Wow. Boy, do I sound like anxious Annie. Let’s start again:
I don’t want to write about politics because, well, plenty of people are doing that. And, as far as small things go, politics surely don’t qualify. Instead, I’d like to take a minute to think of brighter things–more specifically the gloriously unexpected chromatic displays of Vancouver’s many trees.
When I first moved here, I was unimpressed by the fall rains. No, that’s not quite right. I was impressed, astounded even, by the deluge that soaked quickly through the new raincoat I’d gotten specifically for Vancouver’s fall. But certainly not pleased. Eager, in fact, to shell out my newly-earned Canadian dollars for another more Gore-tex-y raincoat. We arrived in August and I found out sometime the following February that the fall/winter of 06/07 had seen fewer days of sunlight than any in the previous ten years. The knowledge that my first fall was extreme in its wetness was, somehow, comforting. I mean, maybe such constant and aggressive precipitation truly was freakish, and unlikely to repeat itself.

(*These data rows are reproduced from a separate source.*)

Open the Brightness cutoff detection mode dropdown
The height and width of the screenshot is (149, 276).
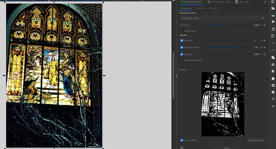(x=223, y=18)
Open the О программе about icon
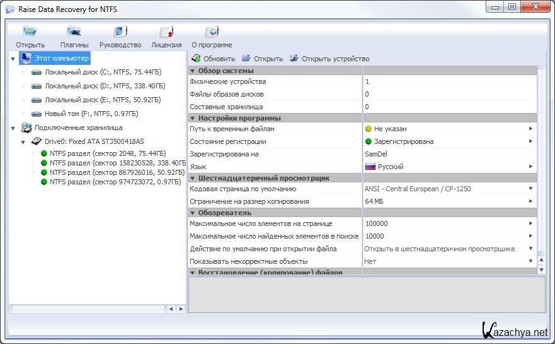The width and height of the screenshot is (555, 344). [x=212, y=32]
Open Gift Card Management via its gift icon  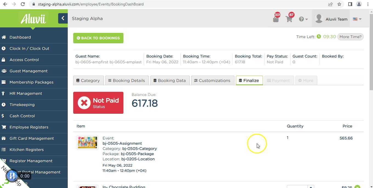[4, 138]
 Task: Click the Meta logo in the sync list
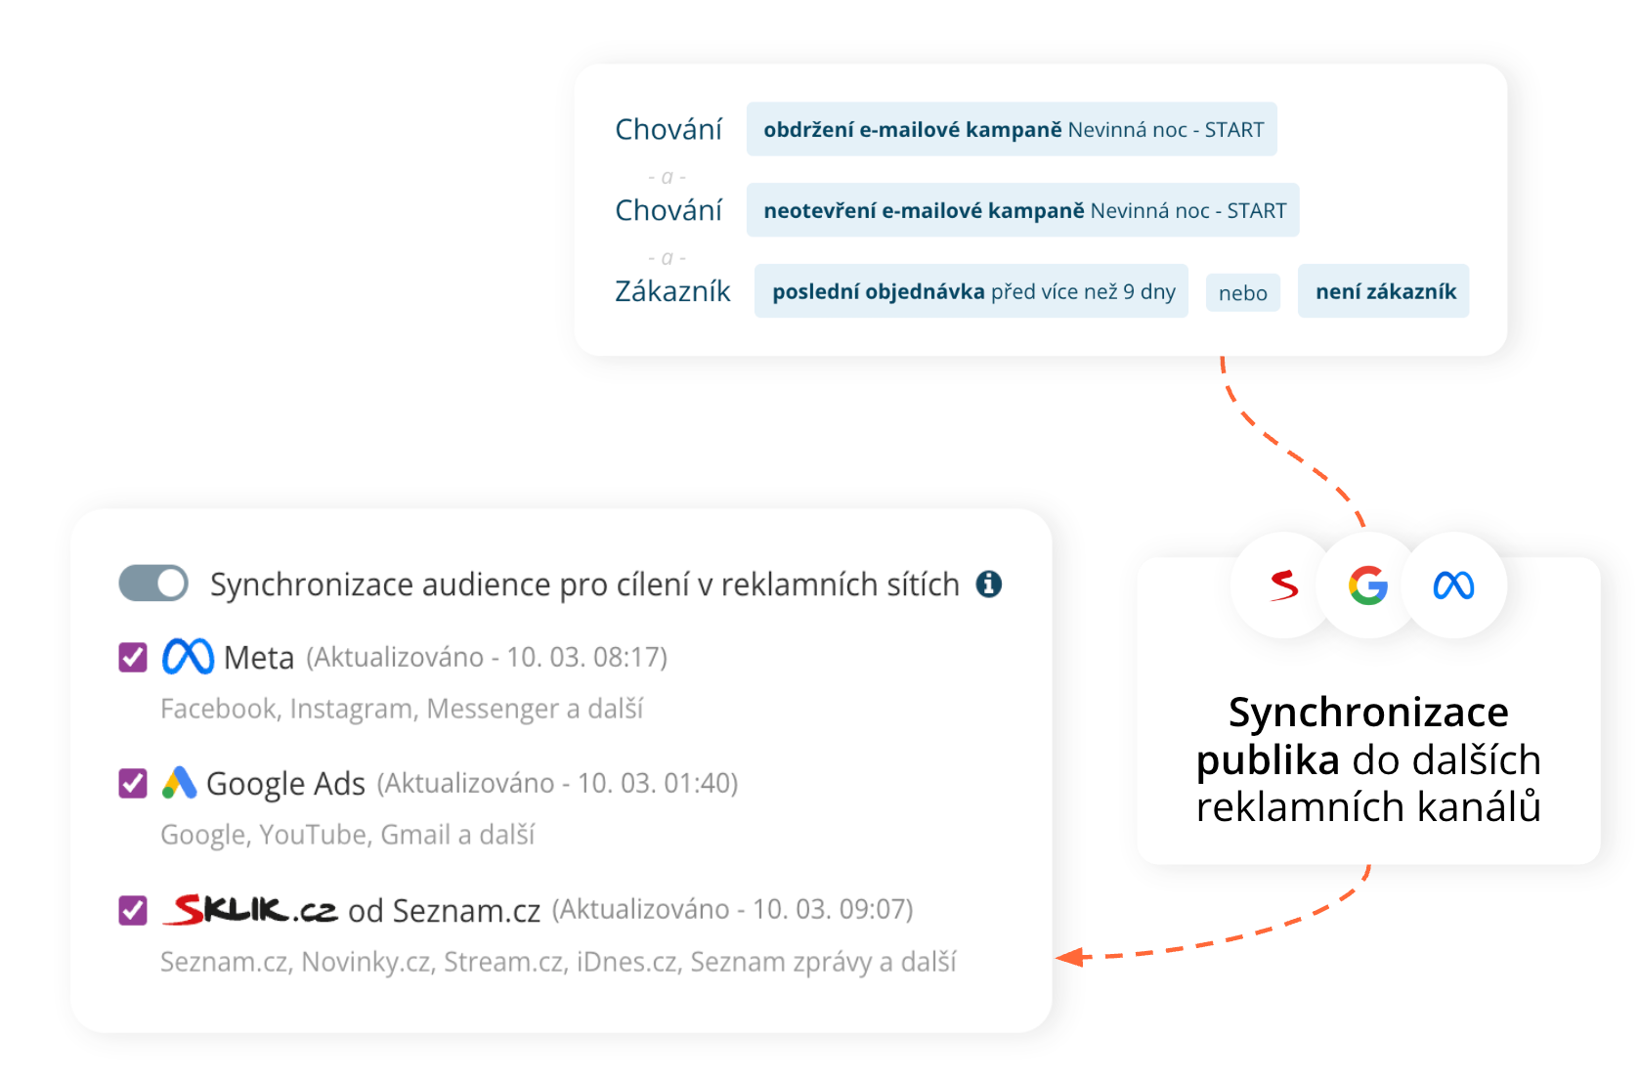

In the seasons to follow, what I’ve learned about Vancouver’s rain is this: it is simultaneously constant and unpredictable–meaning that while it will most certainly rain much of October and nearly all of November, (and don’t get me started on December through April!) when and where and how hard is pure conjecture on anyone’s part, even the weather men. (digression: the use of the male pronoun there is purely for the sake of being colloquial. that, and I really like the archaic concept of a man who exists out in the ether who always knows and perhaps even controls the mysterious forces of weather. that, and I think fondly of the weather man of my childhood, dave dierks, who has magically not aged in the twenty years since he visited my elementary school classroom, thanks, at least in part, to a very authentic-looking toupee)
But let’s get down to it, the good stuff, the aesthetics of nature:
I know, I know this image looks incredibly photoshopped. But in fact, it is not at all. This image is just my camera freaking out at the overwhelming and lovely redness of this japanese maple. In all seriousness, this red was almost indecent.
This year, fall in Vancouver has been different. And I know, it’s only my third fall, but, and you’ll have to take my word for this, my observations have been corroborated by people who were born here. Fall has been different: cool and crisp, and most surprisingly, fairly dry. Instead of a murky, muddy transition from climbing season to skiing season, fall has been its own pleasantly well-defined occasion. Without the regular rains, our fall leaves actually stayed on the trees long enough to throw the chlorophyll in the laundry hamper and dazzle us with their exotic and unblemished naked selves.

So, I’d like to say a little thank you to fall, to these leaves and their recent exhibitionism, for taking a non-partisan approach to this most uncertain and anxious of seasons.
Thank you, Fall, or do you prefer to go by Autumn? If you were invited to the debates, there’d be no contest.